This month we begin a new series on aircraft wiring....

This month we begin a new series on aircraft wiring....
This month we begin a new series on aircraft wiring. A preceding Tech Time series detailed the proper
use of wire using the FAA’s Advisory Circular AC 43.13-1B Acceptable Methods, Techniques and
Practices for Aircraft Inspection and Repair. We are now going to expand our coverage by examining
electrical wiring from a broader perspective.
SUMMARY
The topic of aircraft wiring has come to our attention due to several high profile airline accidents. The
airline industry is addressing the issue through the establishment of FAA/industry working groups. The
typical pattern of action is for Part 25 aircraft (and the airlines) to meet new mandates, then work down to
Part 25 business and commercial aircraft, and finally to Part 23 aircraft. There is currently a debate about
what wiring deficiencies exist in our fleet. What is not questioned is the age of the fleet and the condition
of the wiring. We still have aircraft flying with aluminum conductors and most aircraft manufactured
through the 1970s have wiring with PVC insulation. There is a growing consensus that we must begin to
treat the wiring in an aircraft as an independent system, just like communications, navigation, fuel,
pneumatic, hydraulic, etc. This is going to be the premise of this series.
How do you verify the serviceability of a wiring system? We currently use the data found in AC 43.131B. This information, due to its generalization, leaves much interpretation to the technician. This also
leaves much interpretation to FAA Principal Inspectors. The result is a lack of standardization and
industry wide compliance. We are going to review and explore one subset of wiring systems, that is,
electrical load capacity and the corresponding determination of electrical load. Guidelines for technicians
and real world examples will be included to make it easier to perform this service.
ELECTRICAL LOAD ANALYSIS
Let us begin by reviewing the FAA’s AC 43.13-1B CHG 1 dated 9/27/01, found at www.faa.gov.
Paragraphs 11-35 and 11-36 provide the current guidance for the Repair Station.
11-35 ACCEPTABLE MEANS OF CONTROLLING OR MONITORING THE ELECTRICAL LOAD
11-35 a. OUTPUT RATING. The generator or alternator output ratings and limits prescribed by the
manufacturer must be checked against the electrical loads that can be imposed on the affected generator
or alternator by installed equipment. When electrical load calculations show that the total continuous
electrical load can exceed 80 percent output load limits of the generator or alternator, and where special
placards or monitoring devices are not installed, the electrical load must be reduced or the generating
capacity of the charging system must be increased. (This is strictly a “rule of thumb” method and should
not be confused with an electrical load analysis, which is a complete and accurate analysis, which is a
complete and accurate (sic) of the composite aircraft power sources and all electrical loads) When a
storage battery is part of the electrical power system, the battery will be continuously charged in flight.
▬▬▬▬▬▬▬▬▬▬
* WORK INSTRUCTIONS *
A. List the independent systems that the aircraft wiring article names as examples for how wiring should be treated.
B. Reproduce the aircraft wiring article word for word, starting with "How do you verify" and going on through "found at www.faa.gov.".

* DATA *
▬▬▬▬▬▬▬▬▬▬
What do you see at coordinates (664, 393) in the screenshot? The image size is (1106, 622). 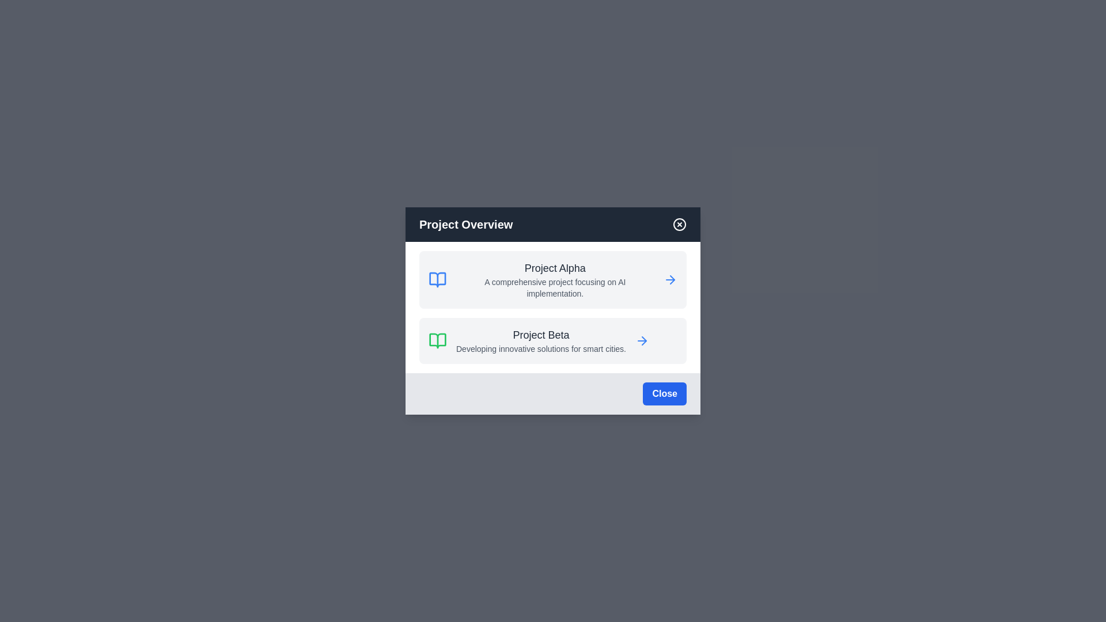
▬▬▬▬▬▬▬▬▬▬
* RESPONSES TO THE TASKS *
A.
- communications
- navigation
- fuel
- pneumatic
- hydraulic

B.
How do you verify the serviceability of a wiring system? We currently use the data found in AC 43.131B. This information, due to its generalization, leaves much interpretation to the technician. This also
leaves much interpretation to FAA Principal Inspectors. The result is a lack of standardization and
industry wide compliance. We are going to review and explore one subset of wiring systems, that is,
electrical load capacity and the corresponding determination of electrical load. Guidelines for technicians
and real world examples will be included to make it easier to perform this service.
ELECTRICAL LOAD ANALYSIS
Let us begin by reviewing the FAA’s AC 43.13-1B CHG 1 dated 9/27/01, found at www.faa.gov.